Domino’s (DPZ) stock fell more than 3% premarket after the pizza chain posted fourth quarter results that mostly missed Wall Street’s expectations.
Before the market open Monday, Domino’s reported that revenue increased 2.9% year over year to $1.44 billion in the fourth quarter, driven higher by a 4.4% increase in revenue from higher order volumes and food and cardboard prices sold to stores. Same-store sales increased 0.4% compared to the 1.72% jump the Street predicted. Adjusted earnings came in lower too, at $4.89 per share compared to an estimate of $4.93.
Domino’s also missed expectations on full-year revenue and earnings but beat slightly on international same-store sales growth, which increased 1.6%. 2024 marked the 31st consecutive year of same-store sales growth.
------
#### What this task involves
Reproduce the Domino's earnings passage above word for word, in full.

Records for locating displayed items:
------
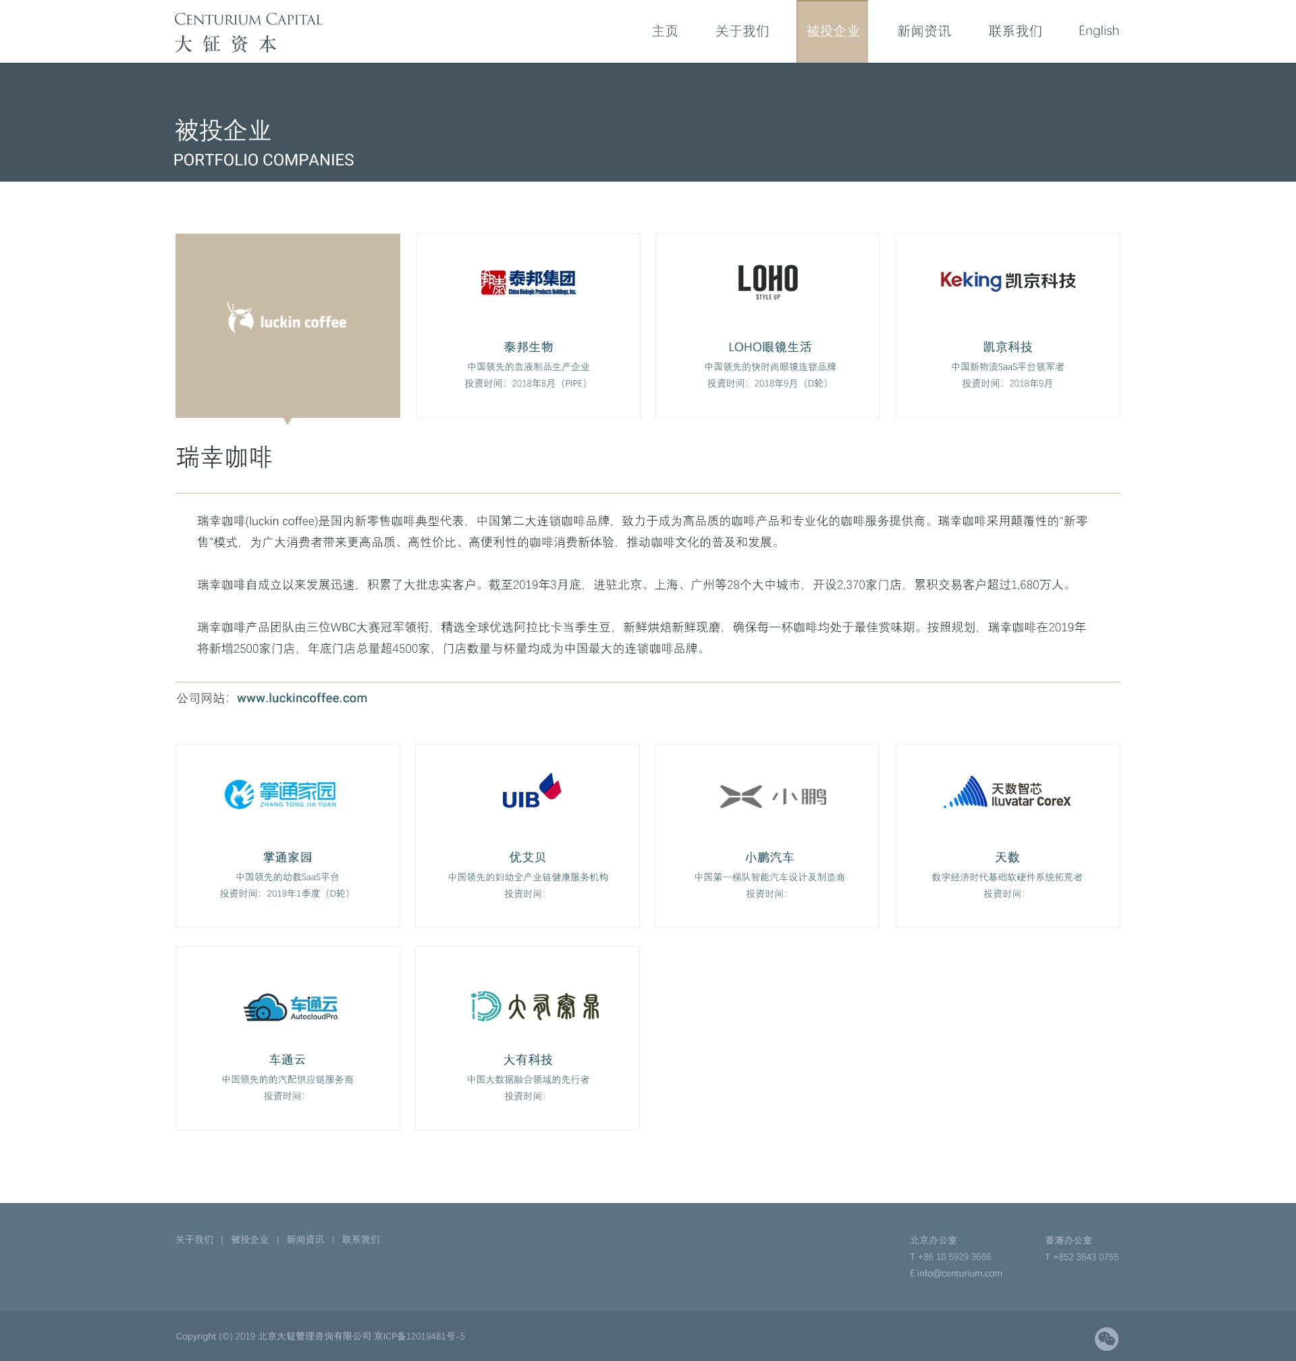Open the 泰邦集团 (China Biologic) logo card
1296x1361 pixels.
[x=528, y=280]

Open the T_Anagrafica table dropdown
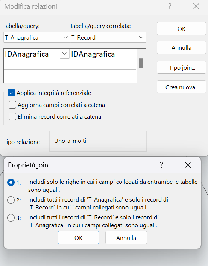[65, 37]
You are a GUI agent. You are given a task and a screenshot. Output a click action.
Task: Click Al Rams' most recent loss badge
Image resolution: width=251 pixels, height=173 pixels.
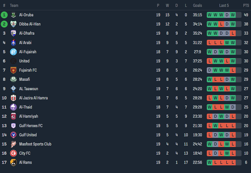[233, 162]
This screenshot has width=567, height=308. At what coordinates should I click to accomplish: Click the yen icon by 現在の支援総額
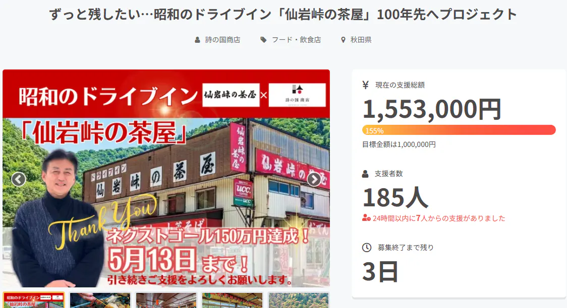point(366,85)
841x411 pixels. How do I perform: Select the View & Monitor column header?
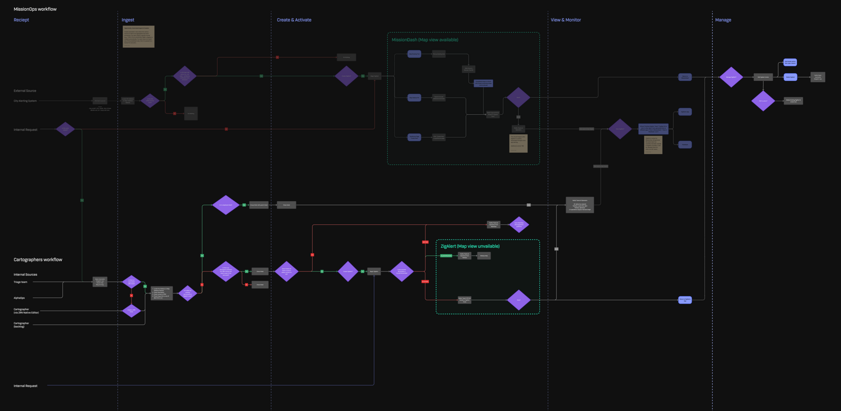[x=566, y=20]
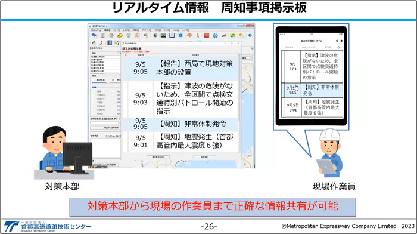Click the globe icon in the toolbar
This screenshot has height=234, width=417.
[x=216, y=35]
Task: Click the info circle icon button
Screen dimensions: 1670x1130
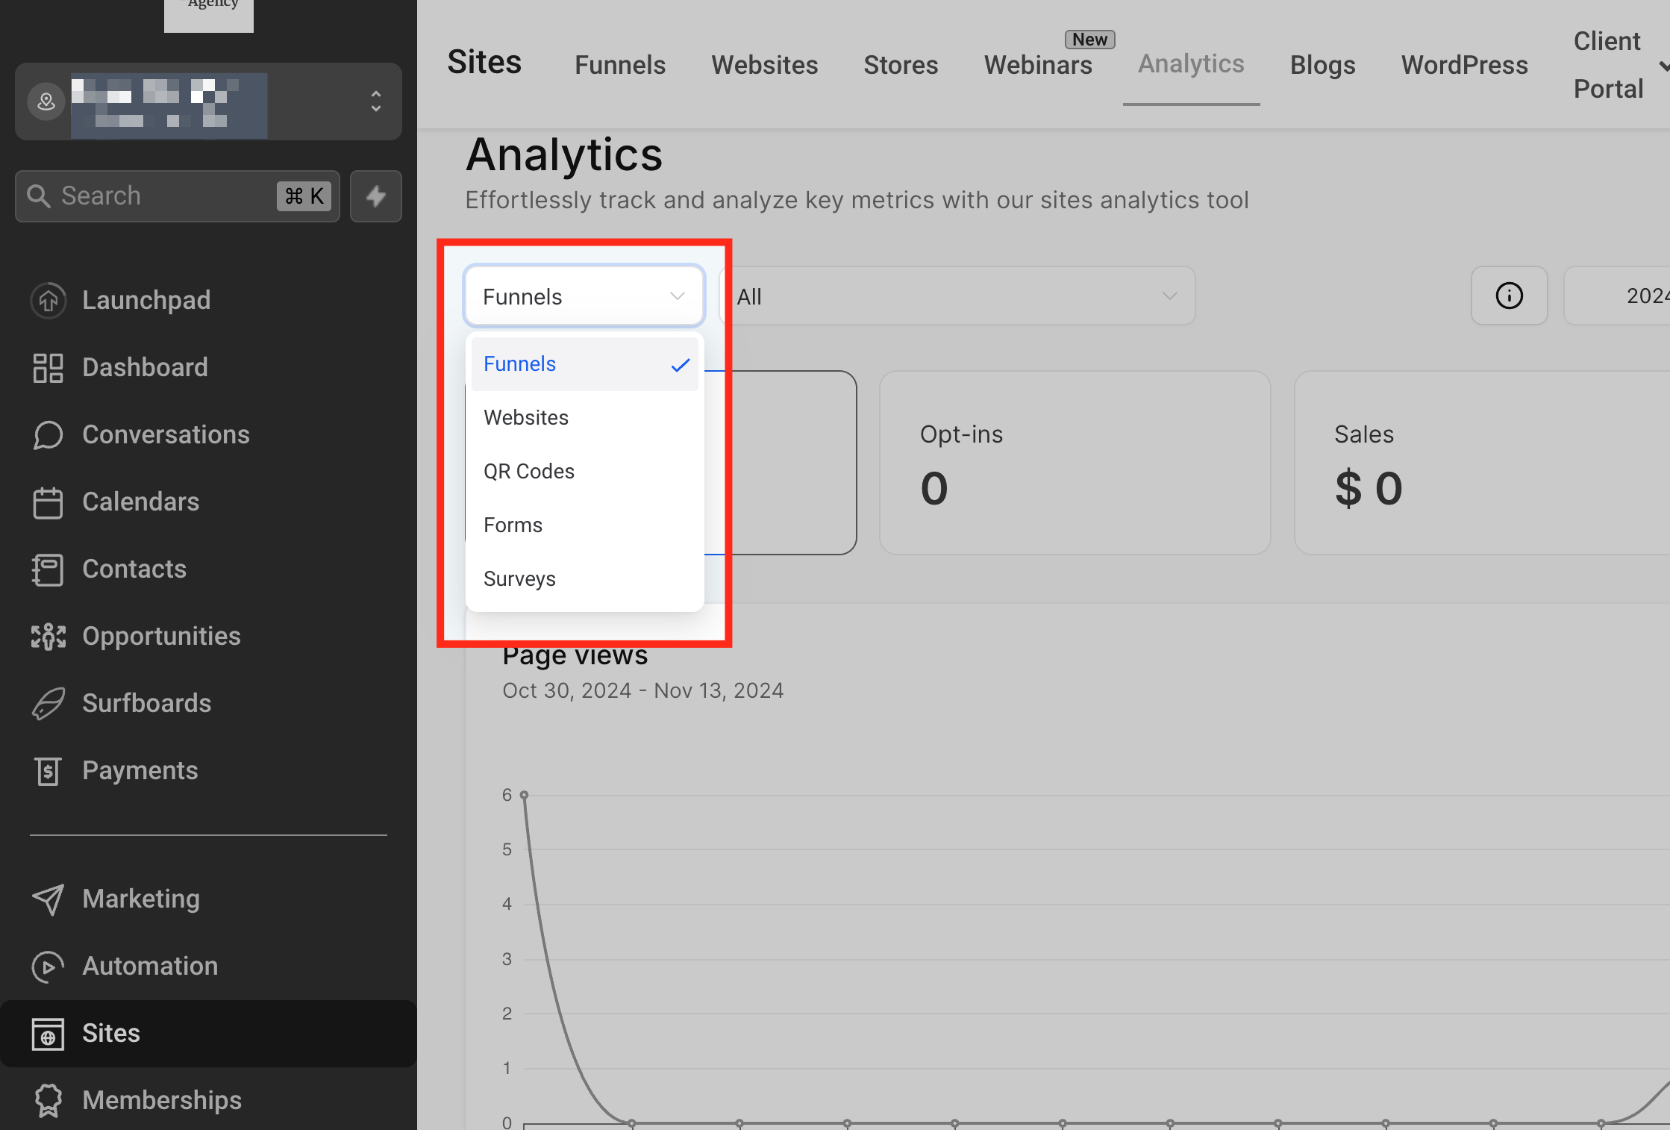Action: pos(1509,296)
------
#### Exercise response
Domino’s (DPZ) stock fell more than 3% premarket after the pizza chain posted fourth quarter results that mostly missed Wall Street’s expectations.
Before the market open Monday, Domino’s reported that revenue increased 2.9% year over year to $1.44 billion in the fourth quarter, driven higher by a 4.4% increase in revenue from higher order volumes and food and cardboard prices sold to stores. Same-store sales increased 0.4% compared to the 1.72% jump the Street predicted. Adjusted earnings came in lower too, at $4.89 per share compared to an estimate of $4.93.
Domino’s also missed expectations on full-year revenue and earnings but beat slightly on international same-store sales growth, which increased 1.6%. 2024 marked the 31st consecutive year of same-store sales growth.